Dr. Pramod Kelkar also noted 8(p1) that asthma is not a psychosomatic disease and that it only triggers symptoms if you already have the disease, but does not lead you to developing asthma. Stress-mediated exacerbations of asthma can occur through various mechanisms8(p1): Vagal mediated airway hyper-responsiveness or cytokine disregulation.
  • Vagal mediated airway hyper-responsiveness:
Dr. Pramod Kelkar8(p1) explained that uncontrolled emotions can stimulate sympathetic nerves and cause constriction of the smooth muscles of the airways in the lungs, which can worsen wheezing, coughing, and chest tightness in people with asthma.
  • Cytokine Disregulation: Lymphocytes and monocytes have many stress hormone receptors9 (CRH, ACTH, cortisol, norepinephrine, and epinephrine) and in order to reach cells of immune system they directly innervate lymphoid organs. So, when neuroendocrine hormones are released 9(p241) during a stressful event, they can potentially alter the course of asthma.
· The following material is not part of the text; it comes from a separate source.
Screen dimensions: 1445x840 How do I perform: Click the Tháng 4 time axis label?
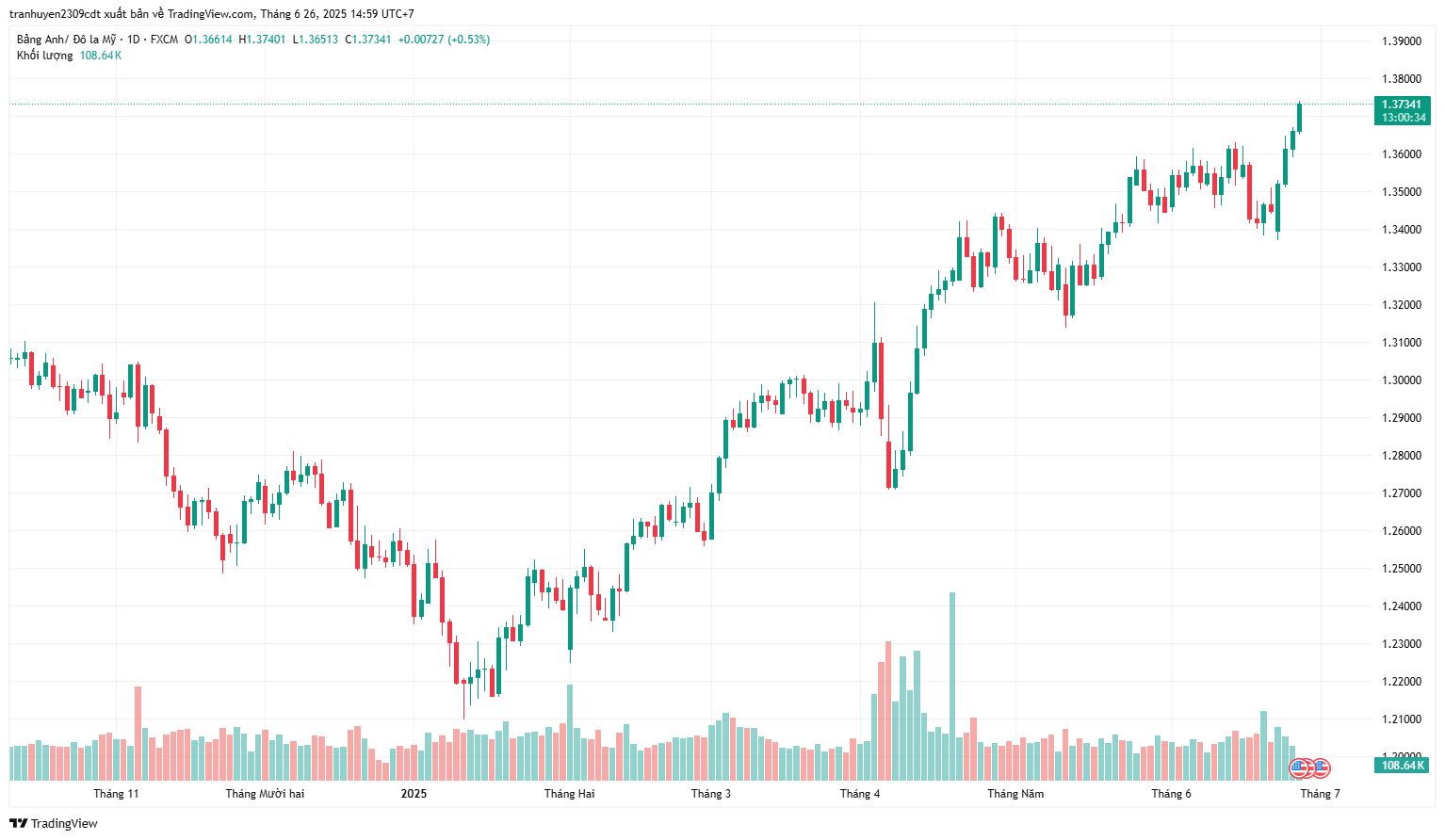pos(860,794)
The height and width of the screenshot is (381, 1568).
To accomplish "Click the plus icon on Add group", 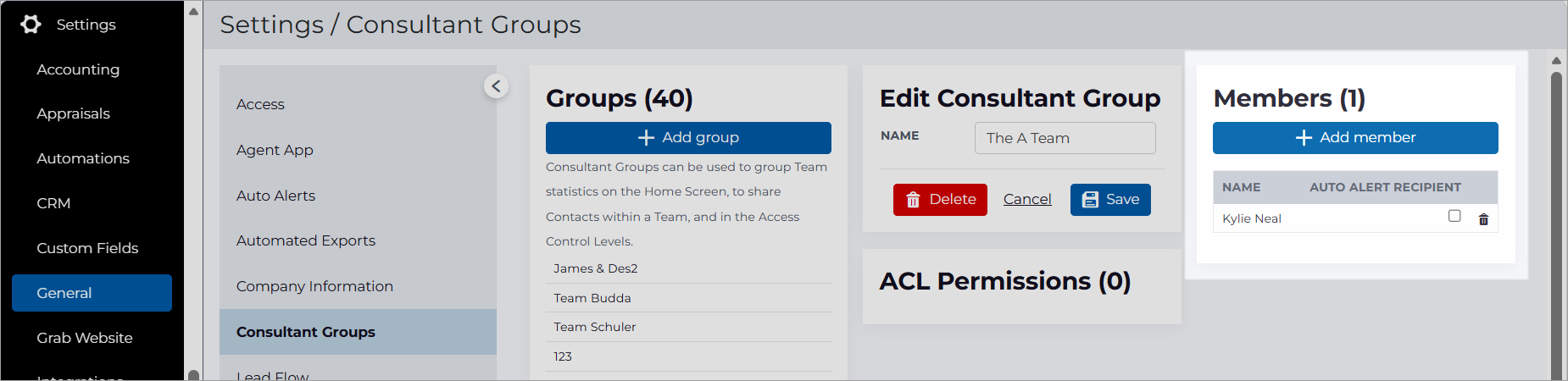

Moreover, chronic stress induces a shift in the type-1/type-2 cytokine balance toward a predominant type-2 cytokine response 9(p241), which favor the inflammatory characteristics of asthma and allergic diseases. 
Interestingly, incidence and prevalence of asthma is increasing and is higher in urban areas versus rural areas9(p241), which can be contributed to the higher chronic stress levels of those living in urban areas, and may be contributed to the well-appreciated higher chronic stress levels associated with urban living.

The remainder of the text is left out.